Ga. Supreme Court order allows judicial discretion over electronics in courtrooms

High court decision keeps current recording rules in place and authorizes trial judges to permit use of electronic devices for non-recording uses.

The Georgia Supreme Court on Tuesday approved a rule change that would generally keep existing protocols in place for audio and video recording in courtrooms, as well as give judges discretion about whether people can use electronic devices to type and text in their courtrooms.

Judges get new leeway to let citizens use phones, computers and tablets in the courtroom to type and text – with permission.

The Court’s order, which takes effect May 1, keeps the so-called Rule 22 largely the same for professional media and citizens using cameras in courtrooms. As happens today, journalists and members of the public must request permission to record or photograph judicial proceedings. A judge must provide detailed rationale for denying cameras in the courtroom — and only after holding a hearing on the issue.

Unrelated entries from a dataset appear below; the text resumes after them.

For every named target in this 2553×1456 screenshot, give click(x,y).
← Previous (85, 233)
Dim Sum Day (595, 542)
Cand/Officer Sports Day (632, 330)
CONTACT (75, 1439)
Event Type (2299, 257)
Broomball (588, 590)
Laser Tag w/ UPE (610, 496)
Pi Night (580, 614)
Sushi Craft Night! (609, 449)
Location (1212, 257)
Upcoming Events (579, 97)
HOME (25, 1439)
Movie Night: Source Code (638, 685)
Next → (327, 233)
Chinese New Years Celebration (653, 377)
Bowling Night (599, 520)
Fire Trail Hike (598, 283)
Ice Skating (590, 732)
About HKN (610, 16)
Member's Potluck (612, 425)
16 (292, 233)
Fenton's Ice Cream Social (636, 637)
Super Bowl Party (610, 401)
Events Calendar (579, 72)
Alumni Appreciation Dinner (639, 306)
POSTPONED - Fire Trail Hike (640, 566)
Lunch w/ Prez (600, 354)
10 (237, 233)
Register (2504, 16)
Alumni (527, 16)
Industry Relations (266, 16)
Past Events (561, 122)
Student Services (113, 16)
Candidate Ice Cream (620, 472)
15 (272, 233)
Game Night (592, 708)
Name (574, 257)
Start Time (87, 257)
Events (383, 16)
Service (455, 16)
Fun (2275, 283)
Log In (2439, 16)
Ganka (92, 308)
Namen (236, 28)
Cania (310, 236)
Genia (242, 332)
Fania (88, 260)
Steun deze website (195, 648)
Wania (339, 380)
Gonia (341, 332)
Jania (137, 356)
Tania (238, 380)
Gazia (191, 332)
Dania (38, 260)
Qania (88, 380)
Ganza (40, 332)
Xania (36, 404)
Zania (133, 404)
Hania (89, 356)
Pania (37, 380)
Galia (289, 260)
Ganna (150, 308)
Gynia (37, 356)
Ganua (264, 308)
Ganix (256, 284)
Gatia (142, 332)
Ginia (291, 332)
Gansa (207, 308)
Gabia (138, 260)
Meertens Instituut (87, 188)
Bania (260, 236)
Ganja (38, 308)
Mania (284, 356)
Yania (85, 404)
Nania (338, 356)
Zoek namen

The new rule gives a judge leeway to let citizens use phones, computers and tablets in the courtroom to type and text, but the judge has to specifically permit it — orally, in writing or by posting such a policy in their courtroom. Otherwise, the public has to keep electronic devices turned off in the courtroom.

At the same time, the rule gives attorneys appearing before the court wide latitude to use electronic devices for everything from audio and video recordings to taking notes. A lawyer must announce to the courtroom that a recording is being made, and the recording can only be used afterward for legal proceedings.

“On the whole, the new Rule 22 aligns with the Georgia First Amendment Foundation’s request that courtrooms in the state remain open to the public,” said Richard Griffiths, president of the foundation’s board of directors.

“We wish the rule had embraced a system that automatically allowed courtroom observers to type and text in courtrooms in a non-disruptive way, but the foundation appreciates the Supreme Court’s decision to reject the outright ban that had been proposed by others,” Griffiths said. “The new rule makes clear that individual judges may routinely allow this use of technology in their courtrooms. That’s a step in the right direction.”